Evidentemente, proviniendo del cuño del que viene, no podíamos esperar de Mi vieja y querida dama algo más que teatro filmado: hay un notable disfrute tanto en autores, como en muchos intérpretes y hasta en determinado público, en congraciarse con lo teatral como una de las formas de la calidad artística. Lo que importa, decididamente, es el tema, aquello de lo que se habla. En ese sentido, la película de Horovitz tiene las ideas bien claras: aprovecha acertadamente el casi único espacio de su película (un viejo departamento parisino), se vale de su trío de actores de excepción y borda una comedia dramática leve, en el estilo de las refinadas comedias británicas destinadas al gran público (ver si no el luminoso póster, que contrasta con la oscuridad del conflicto central). Esa textura, que a algunos puede llegar a irritar, funciona básicamente porque el texto es bueno y porque Kline y Smith hacen bien el jueguito de comedia geriátrica con dejo de ironía, y porque Kline y Scott Thomas transitan con aplomo sus personajes de hijos apesadumbrados.
Y precisamente allí, en el juego de parejas que establece Horovitz, la película va gastando sus moderados aciertos. Claramente Kline y Smith construyen la comedia ligera y otoñal que genera complicidad con el espectador, y que le da paso al drama solemne que Kline y Scott Thomas elaboran luego. Es un puente algo abrupto el del film, porque esas tensiones familiares y vinculares que aparecen en la segunda mitad, pierden demasiado de vista la levedad de la primera parte. Mi vieja y querida dama se pone un tanto previsible y aburrida, y juega con un misterio que se ve venir desde el mismísimo comienzo.
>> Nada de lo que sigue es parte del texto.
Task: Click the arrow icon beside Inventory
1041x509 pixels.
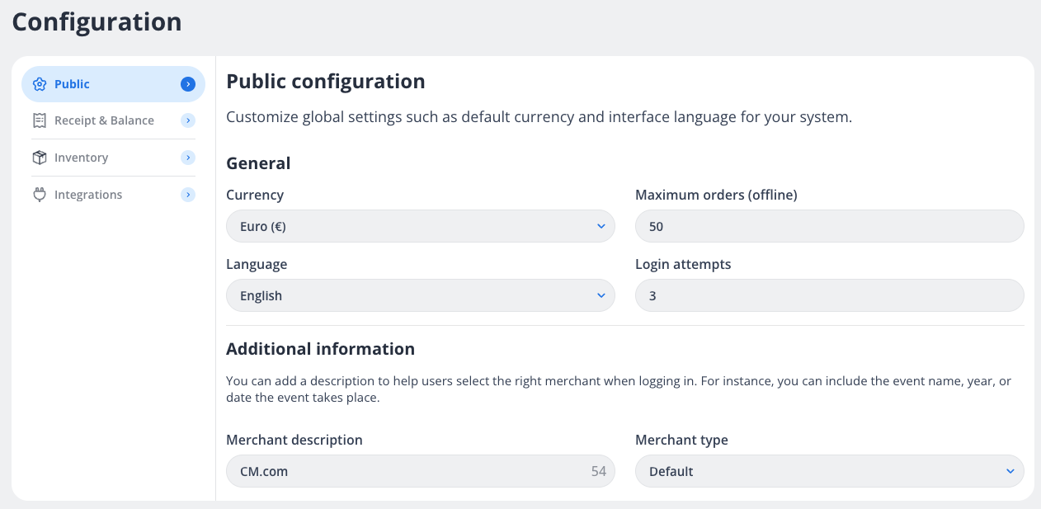Action: tap(188, 158)
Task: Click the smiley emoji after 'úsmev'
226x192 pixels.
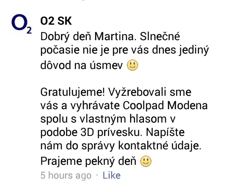Action: point(132,65)
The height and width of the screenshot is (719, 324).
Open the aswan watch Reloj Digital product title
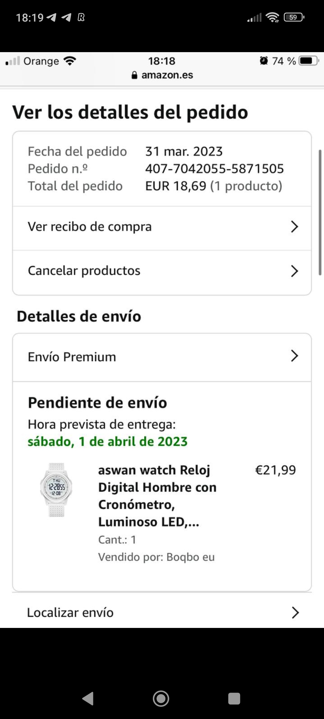tap(157, 496)
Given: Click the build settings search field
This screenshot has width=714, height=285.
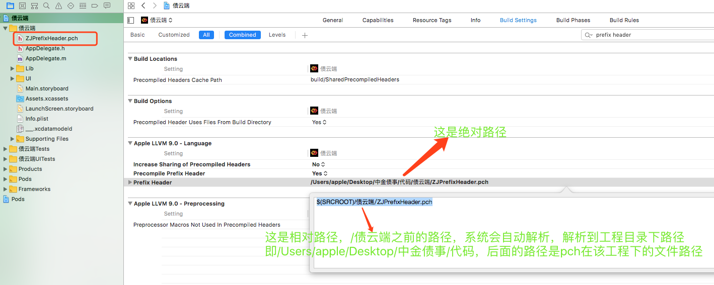Looking at the screenshot, I should pyautogui.click(x=650, y=35).
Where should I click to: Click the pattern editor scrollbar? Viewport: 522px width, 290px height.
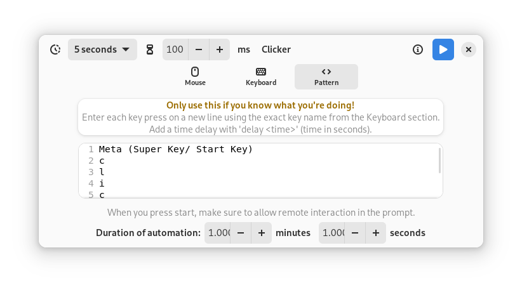(x=439, y=161)
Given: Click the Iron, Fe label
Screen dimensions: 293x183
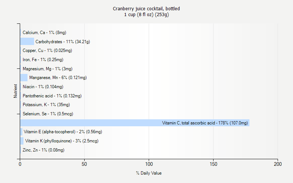Looking at the screenshot, I should click(43, 60).
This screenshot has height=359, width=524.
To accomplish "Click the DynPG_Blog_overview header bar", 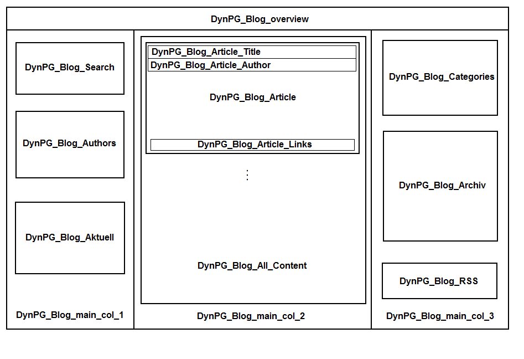I will pyautogui.click(x=259, y=19).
No obstante, la película se redondea dignamente cuando al fin de cuentas termina celebrando a sus personajes algo perdedores. Ese encantamiento del romance que puede resultar algo convencional y que florece en el final, es después de todo una negación a la sordidez del drama en la raíz independiente (que ya dejó de ser ruptura y es también un cliché en sí mismo). Lo que termina quedando relegada es su subtrama materialista, representada en esa casa que el protagonista heredó y por la que viaja a Francia para tomar posesión. Hay ahí toda una serie de comentarios y acotaciones sobre el paso del tiempo, los bienes materiales y la economía desde un punto de vista social, que se pierde totalmente de vista en la última parte del relato. Horovitz decidió hacer el recorte que vemos, dándole privilegio a sus actores y al drama de sus personajes. Porque Mi vieja y querida dama no es otra cosa que un film de actores, ese viejo cine de cámara que aquí aparece levemente ilustrado con paisajes parisinos como para sumar al talento de los firmantes el de la belleza postal.
Mi vieja y querida dama es una vieja guardia del cine que se resiste a irse, como la señora que vive en la casa que heredó el protagonista de la película.